Pourtant c’est vrai,  j’appartiens à la race débile des indépendantistes et dans cette race, je fais partie de la sous-espèces des auteurs, qui sont des débiles profonds. C’est pour ça qu’ils ne sont pas cités dans les tracts… pardon les documents pédagogiques que nous adresse  la CGT.  Salariésretraités ou demandeurs d’emploi, ok. Mais nous les auteurs, on est un  peu les DOM-TOM par rapport à la métropole. Toujours absents des cartes de géographie de la France et de l’inconscient collectif de la CGT. En même temps, c’est de notre faute, nous n’avions qu’à être plus présents dans la commission sociale de la CGT-Spectacle.
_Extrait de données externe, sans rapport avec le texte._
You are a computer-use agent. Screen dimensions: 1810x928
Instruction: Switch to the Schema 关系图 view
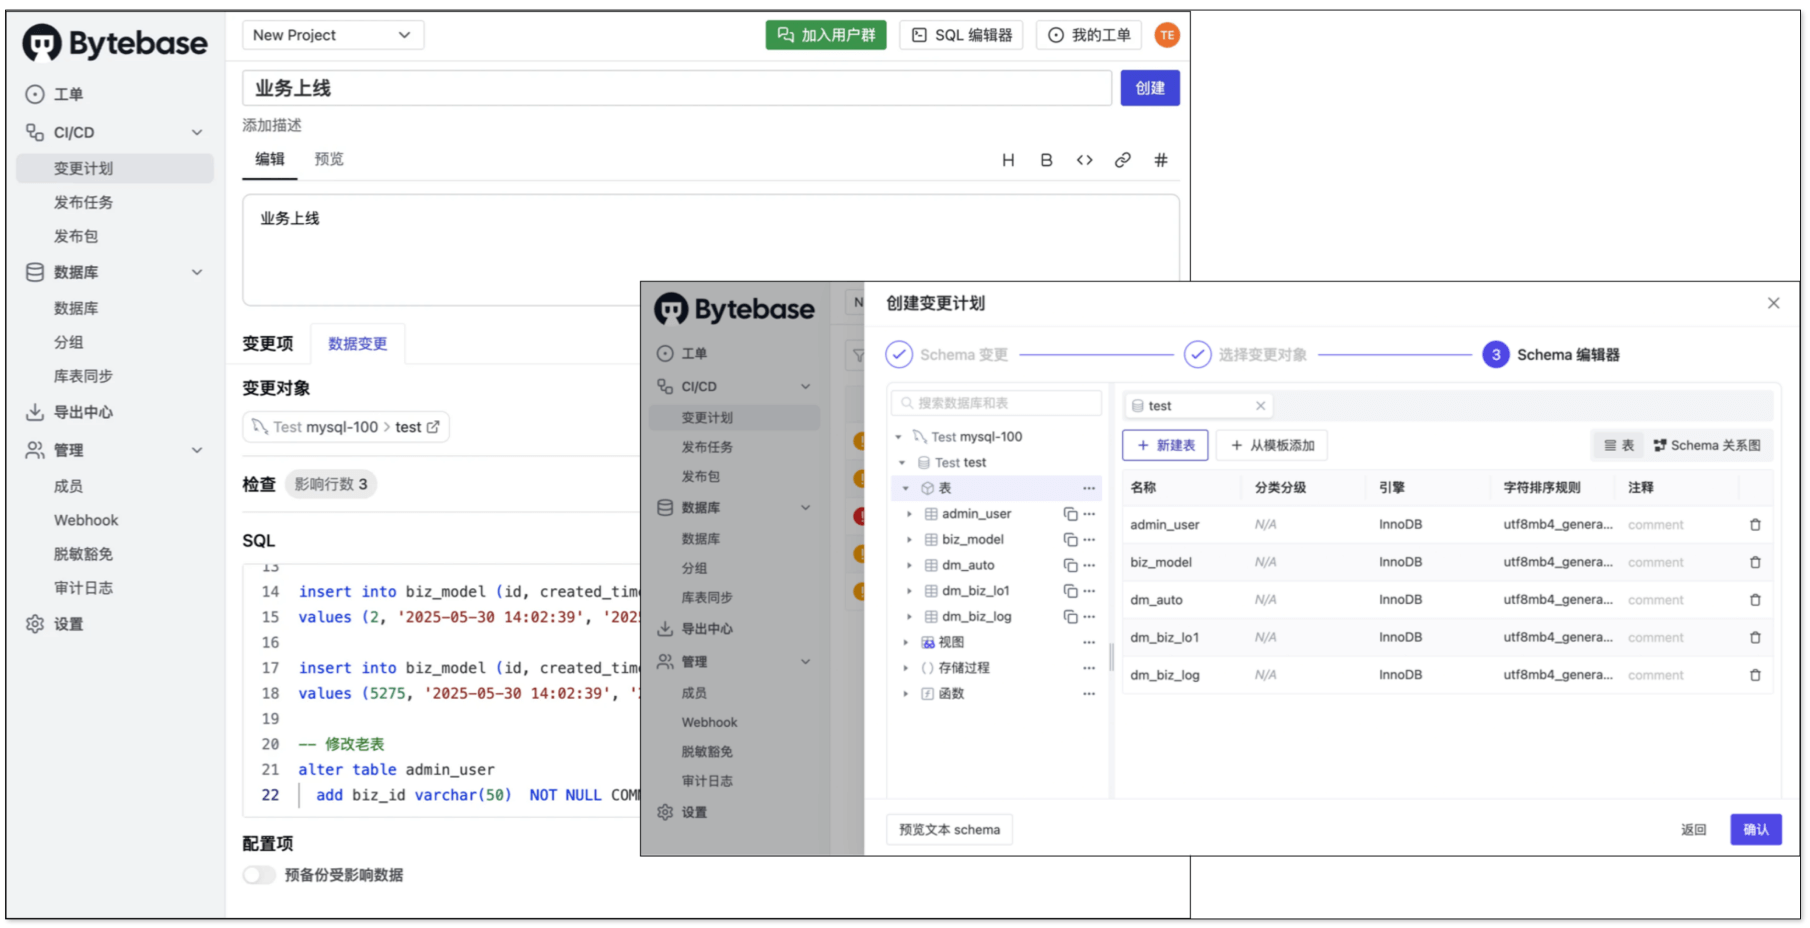click(x=1707, y=446)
Mais attention… si on nous prend parfois pour des débiles profonds, nous, nous le savons, nous sommes aussi des aristos.

Cette classe supérieure de belles âmes  qui,au travers des consignes de vote,  alertent le gentil petit peuple contre le racisme, contre la discrimination, contret les méchants. Nous sommes ces sachants qui guident le peuple vers la lumière. Exactement comme Jules Ferry quand il guidait les races inférieures vers la civilisation. Jules Ferry avait déjà tout compris de la Liberté de l’Egalité et de la Fraternité.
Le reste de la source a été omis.